**Problem details**
The records underneath are to be printed in full and exactly, with no pictures carried over.

========

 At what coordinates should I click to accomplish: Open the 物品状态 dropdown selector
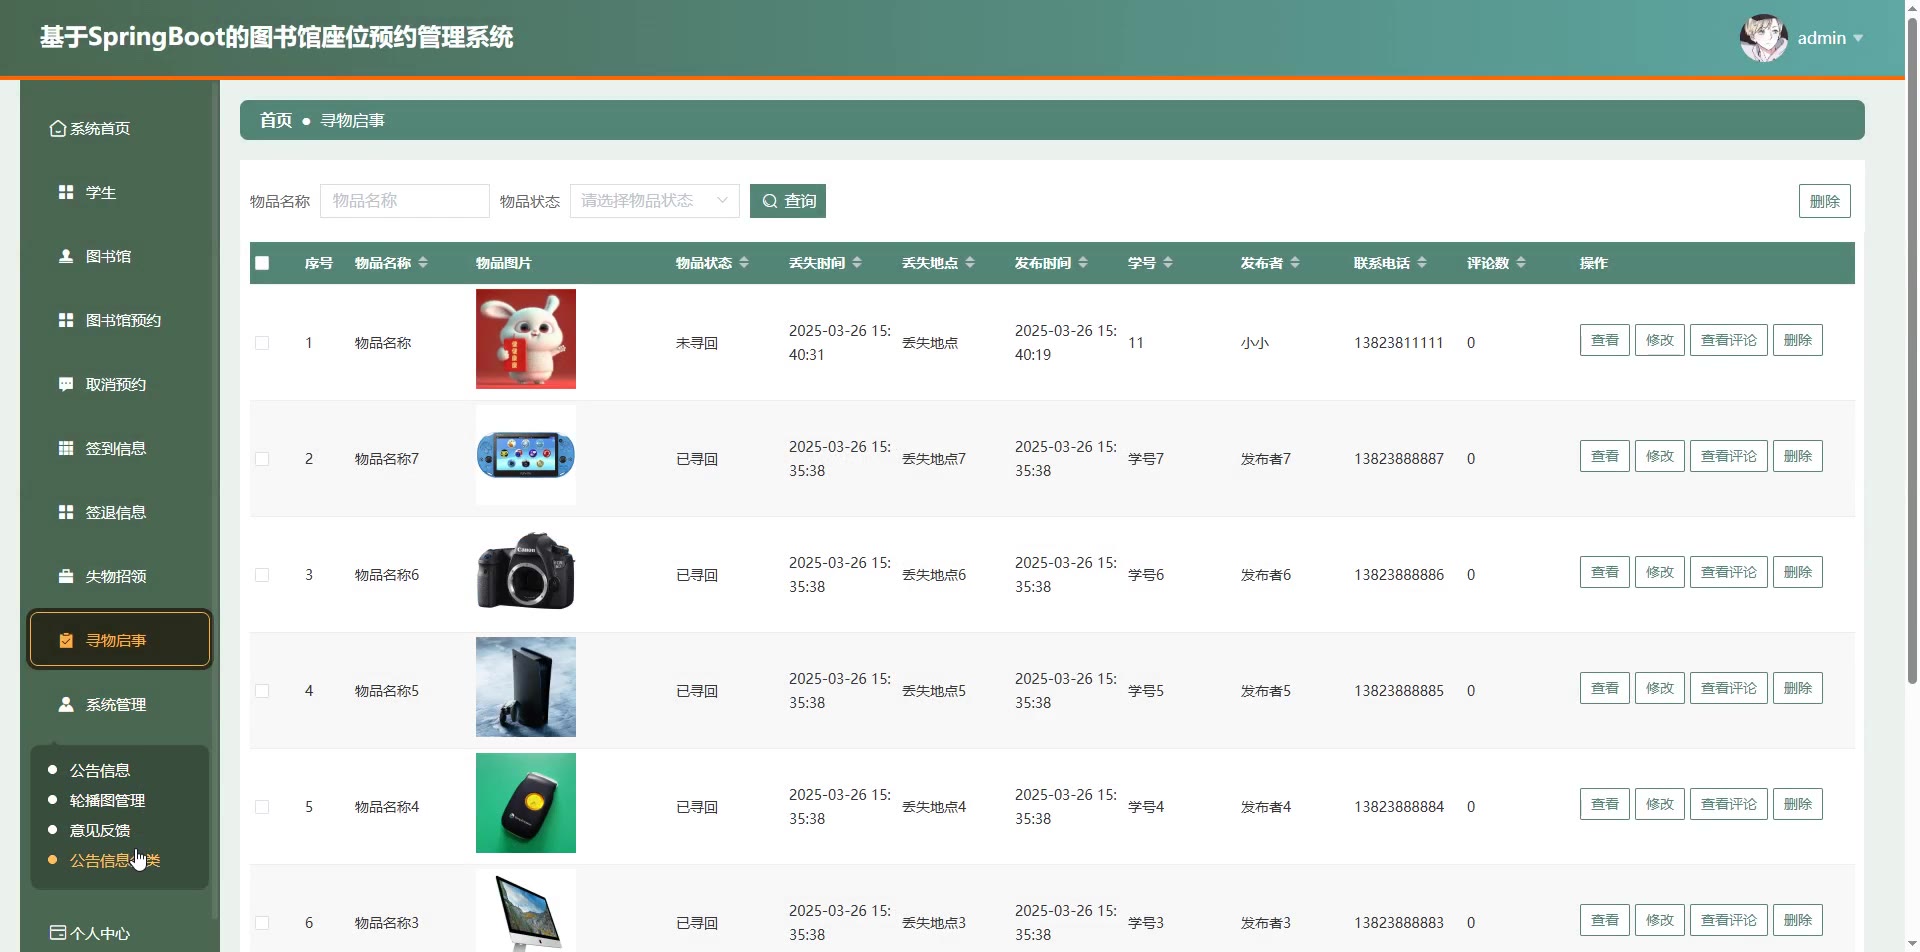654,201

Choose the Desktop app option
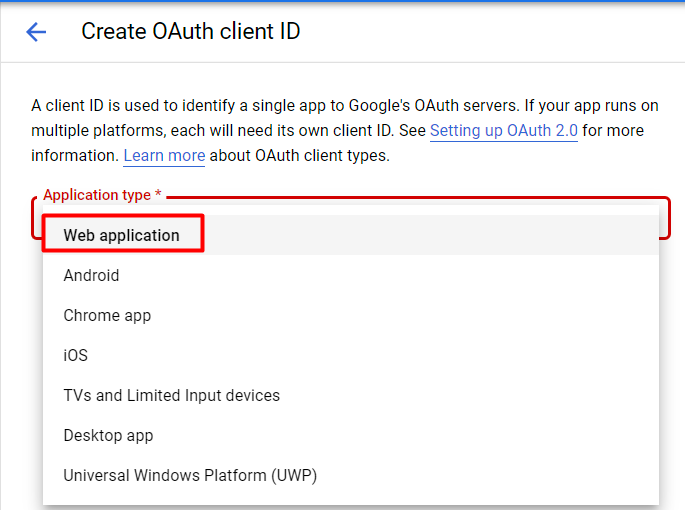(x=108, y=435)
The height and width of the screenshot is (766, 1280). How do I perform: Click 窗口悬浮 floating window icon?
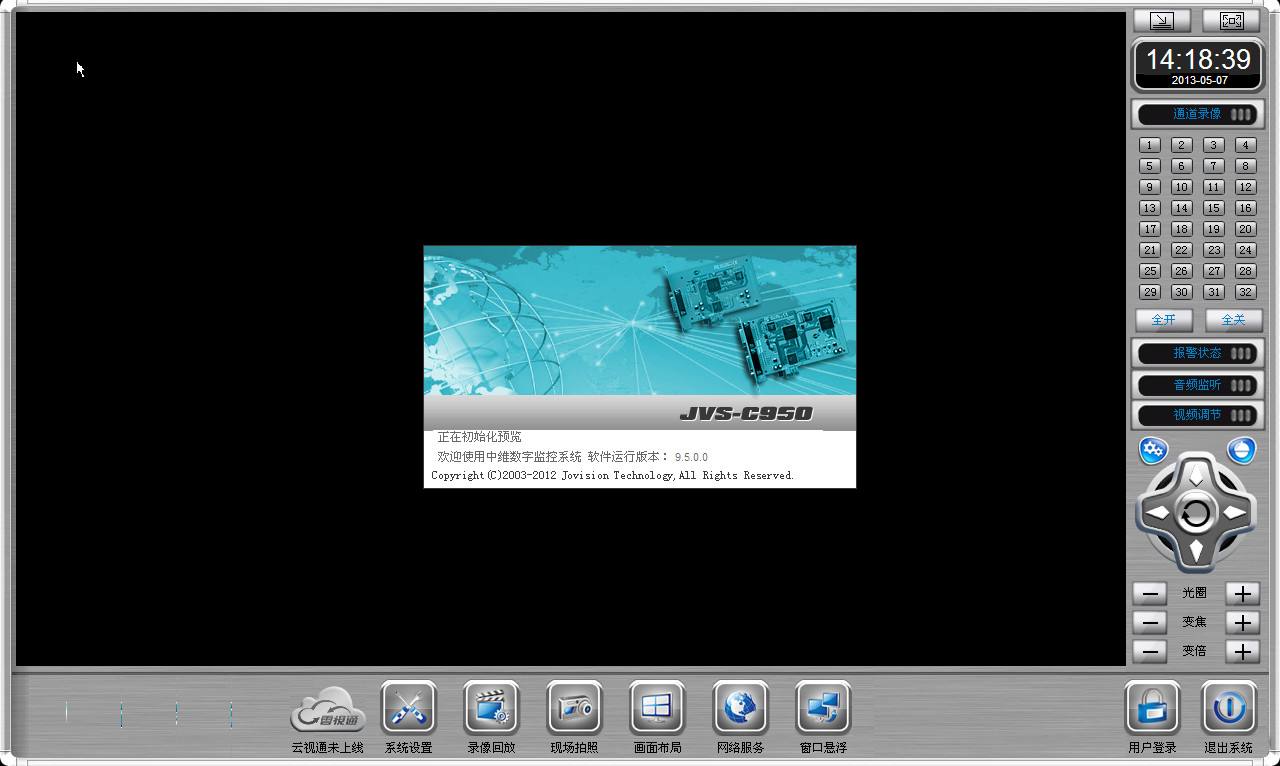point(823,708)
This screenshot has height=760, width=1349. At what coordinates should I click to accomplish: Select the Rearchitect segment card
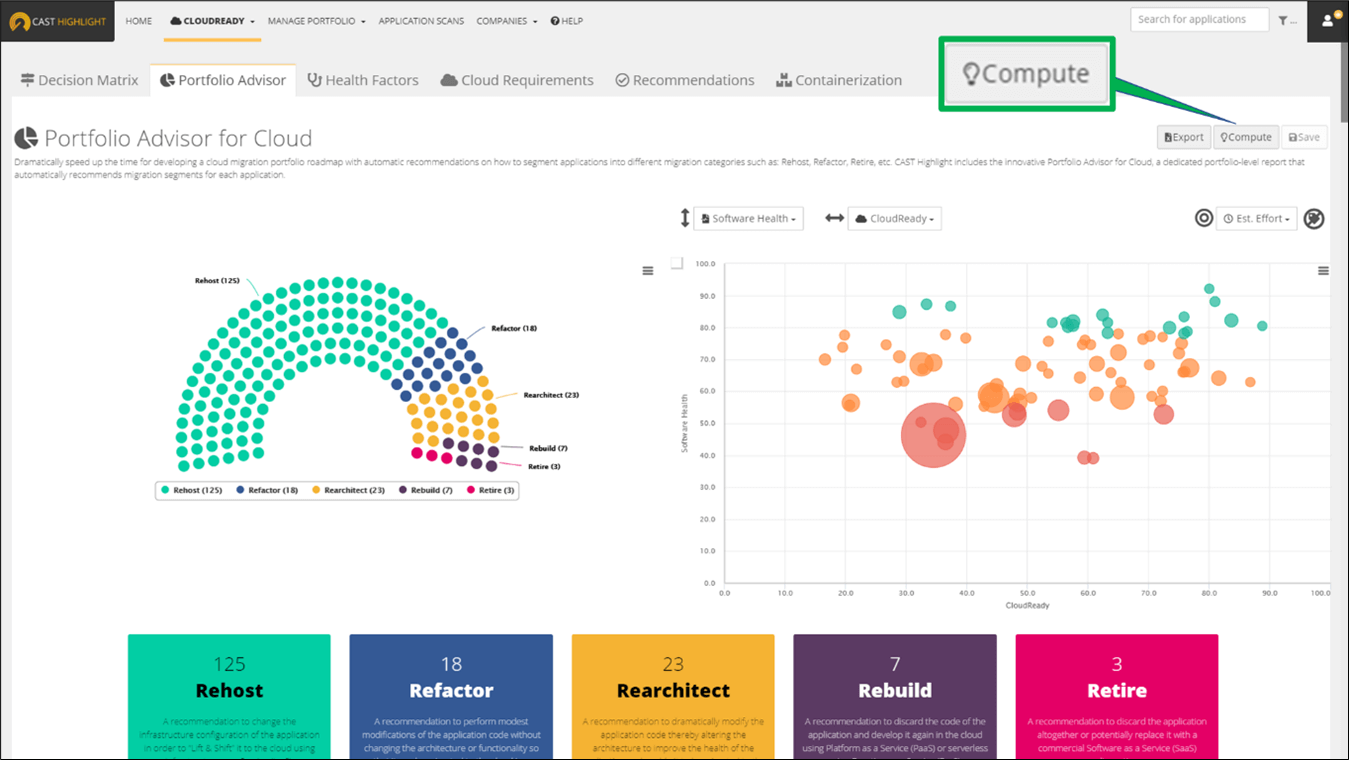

========

**Result below**
 At what coordinates should I click to accomplish: Open the 物品状态 dropdown selector
654,201

Choose the Desktop app option
(x=108, y=435)
The height and width of the screenshot is (766, 1280). How do I perform: Click 窗口悬浮 floating window icon?
point(823,708)
This screenshot has height=760, width=1349. At what coordinates should I click to accomplish: Select the Rearchitect segment card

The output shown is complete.